Saran didn’t swoon. She gazed at him steadily. “I can’t believe you’re coming to this thing tonight,” she said bluntly. “The Merlton Spring Sing is just awful. Even parents dread going to it. Don’t you have anything better to do? Or are you that hung up on Jamie?”
Uncharacteristically, he had no ready answer to the questions. They were questions he didn’t dare to ask himself. It was a relief when an old woman, dressed all in black, joined them in the tiny vestibule.
“Hello.” She extended her small, blue-veined hand for him to shake. “I’m Mrs. Saraceni, Jamie’s grandmother.” “Mine, too,” interjected Saran. “So what if my dad was your nephew? You’re still my grandmother to me.”
“So what, indeed,” the old woman agreed amiably. “Who are you, young man?”
Rand quickly removed his hands from his pockets, corrected his slouch to a military straight posture and shook her hand. “I’m Rand Marshall, Mrs. Saraceni.

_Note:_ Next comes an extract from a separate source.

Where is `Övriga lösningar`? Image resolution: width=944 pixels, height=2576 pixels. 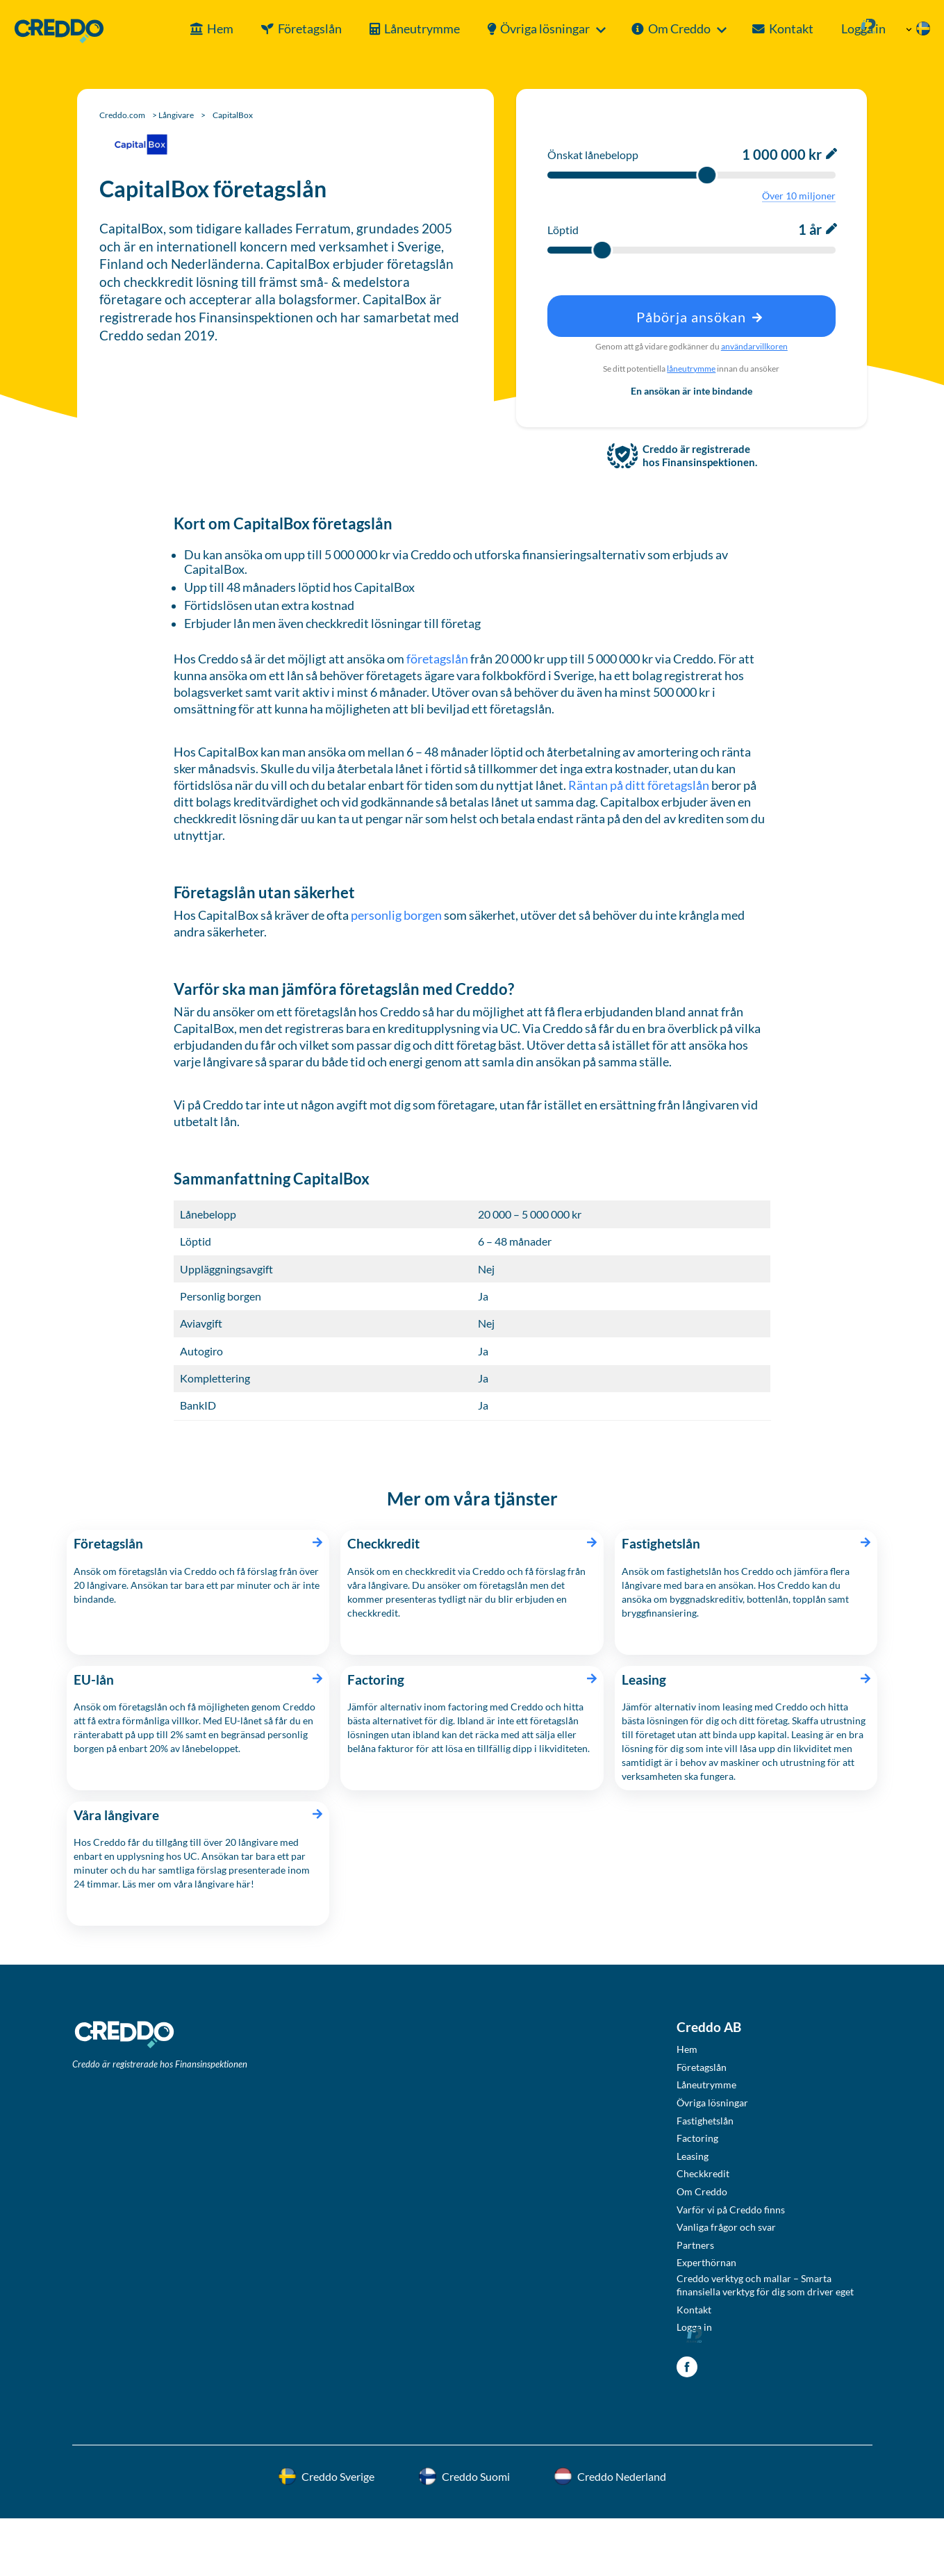
Övriga lösningar is located at coordinates (504, 29).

I’m pleased to meet you,” he heard himself say in a tone and manner which would’ve pleased even his etiquette-obsessed parents.
The old woman’s piercing black eyes seemed to pin him to the wall. She was very clearly assessing him and didn’t care if he knew it.
“He’s the guy from the library, Grandma,” said Saran. “Not the wacko dentist who sent the balloons and candy et cetera,” Rand inserted swiftly, flashing a smile that had never failed to captivate and enthrall its female recipients.
Grandma shrugged. “Too bad. I wanted to meet that one. I particularly liked the milk chocolate butter creams he sent Jamie, and the candied almonds weren’t bad, either. For a dentist, he sure pushed the candy. I’m half tempted to make an appointment at his office just to see him for myself.” Jamie chose that moment to appear in a pair of loose-fitting pleated tan slacks and an indigo sweater that accentuated the vivid blue of her eyes. The casual clothes enhanced her neat figure, her full, high breasts, small waist and softly flaring hips. Rand swallowed. The initial attraction he’d felt for her was nothing in comparison to the desire he felt for her now. He stared at her, his body beginning to throb.